### Exercise requirements
In the tax and legislation update, on what date did the new Commonwealth Seniors Health Card income thresholds take effect?

### Selected extract
↓
Other items of note include the passage of legislation which increases the Commonwealth Seniors Health Card income thresholds for singles and couples.

Acts

Increase to the Commonwealth Seniors Health Card income thresholds

On 28 October 2022, the Social Services and Other Legislation Amendment (Lifting the Income Limit for the Commonwealth Seniors Health Card) Act 2022 (Cth) received Royal Assent.

The Act increases the Commonwealth Seniors Health Card (CSHC) income test limits to:

Relationship status

Previous income threshold

New income threshold

Singles

$61,284

$90,000

Couples (combined)

$98,054

$144,000

Couples separated by illness, respite care or incarceration (combined)

$122,568

$180,000

The new thresholds came into effect on 4 November 2022.

Exposure drafts

Draft tax ruling on residency

On 6 October 2022, the ATO released its Draft Tax Ruling TR2022/D2 Income Tax: residency tests for individuals for consultation.

The draft Ruling outlines the tests used by the ATO when assessing an individual’s residency, as well as updating its views based on recent court cases. The residency tests include the:

  • ordinary concepts test;
  • domicile test;
  • 183-day test; and
  • Commonwealth superannuation fund test.  

The draft Ruling, when finalised, will replace the following tax rulings as the content within both are consolidated and contained in the new draft ruling:

  • Tax Ruling IT 2650 Income tax: residency - permanent place of abode outside Australia; and
  • Tax Ruling TR 98/17W Income tax: residency status of individuals entering Australia.

Interested parties are invited to comment on the draft ruling by 25 November 2022.

Consultation paper

Quality of Advice Review – Conflicted Remuneration

In October 2022, the Government released the Conflicted Remuneration Paper which contains a high-level snapshot of its key findings from the data collected by the Quality of Advice Review on general and life insurance. The Paper also put forward several proposals for reforms, some of which include:

  • requiring financial advisers, insurance brokers and other intermediaries to obtain written informed consent from their clients in order to be able to receive commissions or other benefits in connection with the issue of general insurance or consumer credit insurance products;
  • requiring financial advisers (relevant providers) to obtain written informed consent from their clients in order to be able to receive commissions in connection with the issue of life risk insurance products;
  • retain the existing exemption to the ban on conflicted remuneration for time-sharing schemes, and for the Government to conduct a separate review of the regulatory framework for time-sharing schemes under Chapter 7 of the Corporations Act 2001 (Cth); and
  • remove or modify the existing exemptions to the ban on conflicted remuneration for certain circumstances (e.g. where advice has not been provided in the previous 12 months).

The consultation period will close on 14 November 2022.

Government announcements

Extension to Paid Parental Leave (PPL)
↑
### Dataset content
↓
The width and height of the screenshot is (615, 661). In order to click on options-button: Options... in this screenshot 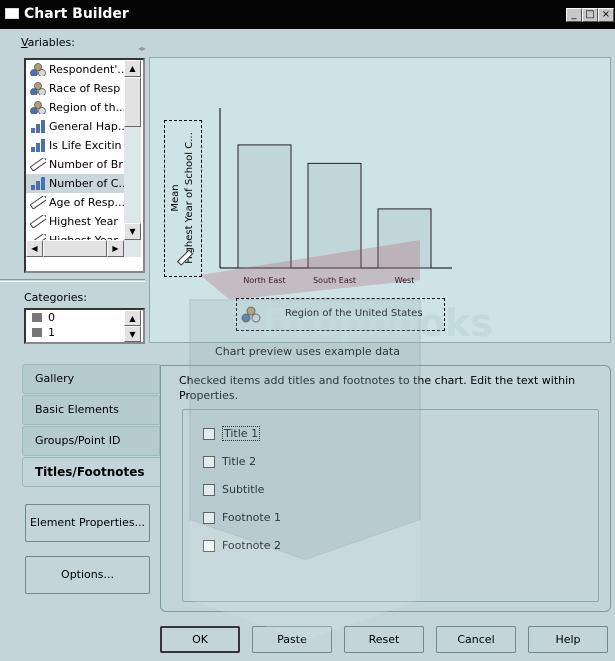, I will do `click(88, 575)`.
↑
### The answer
4 November 2022